Commercialization of spaceflight offers an opportunity to expand the use of ground-based spaceflight analogs. For example, ground analogs could potentially be used as training sites for commercial astronauts and space tourists. Training in a NASA HERA mission could provide necessary spaceflight simulation experience to prepare these future space travelers. The NASA HRP could then collect valuable research data from these individuals on the ground and during their spaceflight experience to assess crew performance and analog efficacy.

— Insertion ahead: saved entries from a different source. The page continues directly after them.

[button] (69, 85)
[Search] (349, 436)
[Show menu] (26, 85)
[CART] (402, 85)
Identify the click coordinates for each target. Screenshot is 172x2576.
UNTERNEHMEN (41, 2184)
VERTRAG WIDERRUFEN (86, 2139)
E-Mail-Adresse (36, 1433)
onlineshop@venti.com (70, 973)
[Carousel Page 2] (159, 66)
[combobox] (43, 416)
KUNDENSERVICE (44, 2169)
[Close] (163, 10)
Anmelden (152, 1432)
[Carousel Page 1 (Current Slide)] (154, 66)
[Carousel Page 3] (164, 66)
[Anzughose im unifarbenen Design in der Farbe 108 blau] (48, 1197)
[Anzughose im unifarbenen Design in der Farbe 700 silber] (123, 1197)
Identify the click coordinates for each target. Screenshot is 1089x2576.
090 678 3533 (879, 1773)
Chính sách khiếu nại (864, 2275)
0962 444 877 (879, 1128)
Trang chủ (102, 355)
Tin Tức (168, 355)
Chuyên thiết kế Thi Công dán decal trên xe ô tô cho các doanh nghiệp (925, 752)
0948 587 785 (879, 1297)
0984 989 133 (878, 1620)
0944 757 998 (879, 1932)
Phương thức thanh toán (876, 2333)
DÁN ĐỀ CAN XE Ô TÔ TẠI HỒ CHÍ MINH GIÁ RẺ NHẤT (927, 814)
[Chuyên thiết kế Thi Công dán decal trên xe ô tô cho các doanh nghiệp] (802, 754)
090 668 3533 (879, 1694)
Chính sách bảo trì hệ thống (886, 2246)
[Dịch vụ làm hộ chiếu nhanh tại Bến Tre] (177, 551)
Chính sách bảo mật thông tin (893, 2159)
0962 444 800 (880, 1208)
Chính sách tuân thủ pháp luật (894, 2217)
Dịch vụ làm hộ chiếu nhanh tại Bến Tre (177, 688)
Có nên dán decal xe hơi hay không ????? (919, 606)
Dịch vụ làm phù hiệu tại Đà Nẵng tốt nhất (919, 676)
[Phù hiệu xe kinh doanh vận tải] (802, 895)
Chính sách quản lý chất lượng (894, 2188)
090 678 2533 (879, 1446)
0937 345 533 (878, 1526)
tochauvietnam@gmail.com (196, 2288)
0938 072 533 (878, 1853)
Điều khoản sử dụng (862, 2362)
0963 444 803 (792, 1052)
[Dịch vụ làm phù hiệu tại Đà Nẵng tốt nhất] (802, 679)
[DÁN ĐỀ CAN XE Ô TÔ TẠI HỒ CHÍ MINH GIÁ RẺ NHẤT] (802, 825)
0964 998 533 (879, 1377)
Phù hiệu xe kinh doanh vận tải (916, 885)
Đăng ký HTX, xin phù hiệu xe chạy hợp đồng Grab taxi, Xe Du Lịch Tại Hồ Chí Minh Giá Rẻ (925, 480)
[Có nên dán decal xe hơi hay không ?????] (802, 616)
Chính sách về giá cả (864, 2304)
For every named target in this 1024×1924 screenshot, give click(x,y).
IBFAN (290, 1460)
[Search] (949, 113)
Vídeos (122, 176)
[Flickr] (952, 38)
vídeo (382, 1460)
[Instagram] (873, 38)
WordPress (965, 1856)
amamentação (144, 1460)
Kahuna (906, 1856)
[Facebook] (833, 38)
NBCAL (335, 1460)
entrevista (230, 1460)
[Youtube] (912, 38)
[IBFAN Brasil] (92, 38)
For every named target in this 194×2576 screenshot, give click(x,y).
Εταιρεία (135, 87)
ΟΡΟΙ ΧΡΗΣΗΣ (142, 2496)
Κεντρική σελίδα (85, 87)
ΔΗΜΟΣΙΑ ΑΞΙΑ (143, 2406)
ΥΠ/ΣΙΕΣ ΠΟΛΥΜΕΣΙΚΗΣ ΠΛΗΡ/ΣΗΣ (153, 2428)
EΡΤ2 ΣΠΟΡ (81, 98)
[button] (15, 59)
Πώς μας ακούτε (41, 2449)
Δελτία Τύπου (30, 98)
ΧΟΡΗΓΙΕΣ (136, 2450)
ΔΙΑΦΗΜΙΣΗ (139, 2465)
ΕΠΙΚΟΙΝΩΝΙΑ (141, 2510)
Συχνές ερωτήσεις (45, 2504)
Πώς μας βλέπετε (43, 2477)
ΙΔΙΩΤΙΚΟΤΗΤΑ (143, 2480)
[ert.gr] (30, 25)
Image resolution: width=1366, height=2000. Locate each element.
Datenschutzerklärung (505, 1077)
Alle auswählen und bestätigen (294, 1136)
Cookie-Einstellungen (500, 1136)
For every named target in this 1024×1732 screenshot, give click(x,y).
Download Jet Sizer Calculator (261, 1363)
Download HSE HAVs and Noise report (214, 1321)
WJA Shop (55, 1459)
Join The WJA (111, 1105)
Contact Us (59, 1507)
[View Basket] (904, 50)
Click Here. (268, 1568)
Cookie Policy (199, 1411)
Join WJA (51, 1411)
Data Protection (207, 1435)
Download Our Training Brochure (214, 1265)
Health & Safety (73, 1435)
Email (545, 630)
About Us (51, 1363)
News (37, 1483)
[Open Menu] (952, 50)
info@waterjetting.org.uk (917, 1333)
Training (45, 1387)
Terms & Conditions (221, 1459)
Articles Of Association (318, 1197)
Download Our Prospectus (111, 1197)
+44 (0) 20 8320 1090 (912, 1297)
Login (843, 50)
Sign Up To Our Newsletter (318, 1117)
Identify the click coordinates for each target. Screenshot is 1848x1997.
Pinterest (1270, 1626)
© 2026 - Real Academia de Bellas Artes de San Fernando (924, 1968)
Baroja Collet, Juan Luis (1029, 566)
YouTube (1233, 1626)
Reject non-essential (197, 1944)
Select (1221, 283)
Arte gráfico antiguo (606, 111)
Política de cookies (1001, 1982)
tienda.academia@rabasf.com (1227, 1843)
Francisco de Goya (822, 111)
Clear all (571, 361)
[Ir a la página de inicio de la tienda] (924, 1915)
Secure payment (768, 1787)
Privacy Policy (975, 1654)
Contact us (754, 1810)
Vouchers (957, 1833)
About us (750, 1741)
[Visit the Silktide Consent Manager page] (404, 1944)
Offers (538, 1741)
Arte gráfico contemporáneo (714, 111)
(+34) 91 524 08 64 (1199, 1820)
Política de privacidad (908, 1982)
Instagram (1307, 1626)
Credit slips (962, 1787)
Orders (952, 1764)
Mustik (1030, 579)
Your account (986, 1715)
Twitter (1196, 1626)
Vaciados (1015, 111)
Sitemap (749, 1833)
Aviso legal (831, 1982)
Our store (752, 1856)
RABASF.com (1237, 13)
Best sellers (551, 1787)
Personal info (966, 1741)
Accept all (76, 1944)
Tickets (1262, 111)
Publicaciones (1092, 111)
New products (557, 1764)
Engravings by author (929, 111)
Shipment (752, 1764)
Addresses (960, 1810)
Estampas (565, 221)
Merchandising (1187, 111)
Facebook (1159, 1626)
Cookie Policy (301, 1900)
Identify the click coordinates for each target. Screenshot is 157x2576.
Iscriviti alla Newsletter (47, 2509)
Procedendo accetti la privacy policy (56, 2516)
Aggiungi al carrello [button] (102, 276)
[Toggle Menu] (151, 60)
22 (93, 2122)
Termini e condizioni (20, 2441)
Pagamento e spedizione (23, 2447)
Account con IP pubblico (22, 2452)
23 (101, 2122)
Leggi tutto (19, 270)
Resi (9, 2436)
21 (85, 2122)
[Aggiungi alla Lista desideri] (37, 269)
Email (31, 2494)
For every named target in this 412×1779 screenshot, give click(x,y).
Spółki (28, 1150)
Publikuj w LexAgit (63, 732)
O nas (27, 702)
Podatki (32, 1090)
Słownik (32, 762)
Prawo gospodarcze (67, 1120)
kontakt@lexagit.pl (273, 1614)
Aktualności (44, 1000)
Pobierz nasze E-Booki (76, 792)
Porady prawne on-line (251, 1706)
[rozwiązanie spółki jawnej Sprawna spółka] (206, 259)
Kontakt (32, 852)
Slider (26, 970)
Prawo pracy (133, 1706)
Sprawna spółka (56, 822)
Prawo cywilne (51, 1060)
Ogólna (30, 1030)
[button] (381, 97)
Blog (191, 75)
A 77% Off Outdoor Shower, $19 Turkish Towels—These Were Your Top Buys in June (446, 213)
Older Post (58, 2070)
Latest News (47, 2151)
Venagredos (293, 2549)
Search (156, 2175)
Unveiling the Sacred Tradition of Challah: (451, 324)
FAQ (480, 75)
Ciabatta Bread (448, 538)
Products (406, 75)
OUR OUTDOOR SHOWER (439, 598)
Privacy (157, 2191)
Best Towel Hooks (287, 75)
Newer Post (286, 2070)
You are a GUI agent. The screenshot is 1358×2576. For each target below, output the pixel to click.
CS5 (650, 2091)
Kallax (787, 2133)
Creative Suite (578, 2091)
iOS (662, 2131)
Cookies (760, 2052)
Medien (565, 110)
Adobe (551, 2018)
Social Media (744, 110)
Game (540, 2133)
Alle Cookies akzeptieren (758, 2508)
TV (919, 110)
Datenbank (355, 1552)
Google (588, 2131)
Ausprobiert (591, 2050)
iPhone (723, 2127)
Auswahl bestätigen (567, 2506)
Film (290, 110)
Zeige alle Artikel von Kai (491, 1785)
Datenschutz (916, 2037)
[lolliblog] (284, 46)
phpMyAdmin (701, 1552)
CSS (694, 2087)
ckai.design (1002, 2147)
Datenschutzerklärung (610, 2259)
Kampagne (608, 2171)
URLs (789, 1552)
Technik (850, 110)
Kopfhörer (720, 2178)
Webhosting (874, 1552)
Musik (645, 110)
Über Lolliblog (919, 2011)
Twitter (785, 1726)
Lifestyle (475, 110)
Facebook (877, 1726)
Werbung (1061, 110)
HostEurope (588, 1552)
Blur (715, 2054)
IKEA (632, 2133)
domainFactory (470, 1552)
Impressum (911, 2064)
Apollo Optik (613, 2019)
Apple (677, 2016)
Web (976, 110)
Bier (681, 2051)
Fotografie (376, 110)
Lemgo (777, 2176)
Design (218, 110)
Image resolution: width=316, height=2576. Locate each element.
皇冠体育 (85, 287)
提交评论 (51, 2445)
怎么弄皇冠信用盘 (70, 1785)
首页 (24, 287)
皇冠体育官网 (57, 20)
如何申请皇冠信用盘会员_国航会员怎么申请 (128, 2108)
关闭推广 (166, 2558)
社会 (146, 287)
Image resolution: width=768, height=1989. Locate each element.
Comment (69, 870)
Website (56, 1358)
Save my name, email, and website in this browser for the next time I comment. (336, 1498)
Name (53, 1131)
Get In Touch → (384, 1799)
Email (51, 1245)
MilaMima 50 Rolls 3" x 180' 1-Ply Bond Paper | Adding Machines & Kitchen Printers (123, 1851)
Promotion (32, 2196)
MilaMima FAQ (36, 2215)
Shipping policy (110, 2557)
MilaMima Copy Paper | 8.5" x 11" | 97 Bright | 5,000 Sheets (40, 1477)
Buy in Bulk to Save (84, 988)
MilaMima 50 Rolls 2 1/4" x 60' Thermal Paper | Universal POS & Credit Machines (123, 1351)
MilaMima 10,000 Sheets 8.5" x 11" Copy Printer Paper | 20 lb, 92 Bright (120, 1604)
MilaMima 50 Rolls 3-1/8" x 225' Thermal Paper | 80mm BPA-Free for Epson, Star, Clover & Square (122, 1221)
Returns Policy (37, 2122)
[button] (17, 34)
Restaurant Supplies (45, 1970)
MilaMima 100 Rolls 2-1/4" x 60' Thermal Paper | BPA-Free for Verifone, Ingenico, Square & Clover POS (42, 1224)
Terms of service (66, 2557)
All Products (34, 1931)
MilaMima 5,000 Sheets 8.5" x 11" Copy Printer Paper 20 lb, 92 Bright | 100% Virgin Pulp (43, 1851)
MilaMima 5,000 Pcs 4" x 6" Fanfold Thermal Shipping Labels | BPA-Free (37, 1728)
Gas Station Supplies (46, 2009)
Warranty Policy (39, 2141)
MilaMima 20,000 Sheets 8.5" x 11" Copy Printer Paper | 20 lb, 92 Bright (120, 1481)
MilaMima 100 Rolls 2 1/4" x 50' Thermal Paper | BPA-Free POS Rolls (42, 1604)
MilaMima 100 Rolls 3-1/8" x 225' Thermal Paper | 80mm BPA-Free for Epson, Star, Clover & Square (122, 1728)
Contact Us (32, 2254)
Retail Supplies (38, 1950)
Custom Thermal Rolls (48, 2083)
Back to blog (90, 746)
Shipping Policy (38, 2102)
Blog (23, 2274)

Partnerships between NASA HRP and commercial entities for developing technologies to support human health in space could also expand the use of ground analogs for commercial purposes. In this scenario, commercial entities can test their technologies, for example, as part of a NASA HERA mission. Testing the technology becomes part of the mission tasks and provides meaningful work for the crew. Cost benefit can be realized as partners share analog platform costs making this arrangement cost-effective for all parties.

CONCLUSIONS

Planning for safe human exploration of space requires evaluation of a wide variety of unique hazards. Ground analogs for human subject research are a valuable component of research efforts aimed at understanding and identifying approaches to reduce or mitigate the health risks associated with these spaceflight hazards. They provide a means to overcome barriers associated with conducting experimental research on space-based platforms. No analog is a perfect simulation of all characteristics of spaceflight, but individual analogs can provide suitable recreations of one or more of the main spaceflight hazards and can be carefully selected to match goals of a given study. Future study in this area should include detailed analyses of individual analog characteristics that make each analog uniquely suited for specific types of research. Analogs provide down-to-earth solutions for out-of-this-world problems, expanding the depth and breadth of human spaceflight research and supporting commercial space applications as humankind pushes to explore destinations further into space.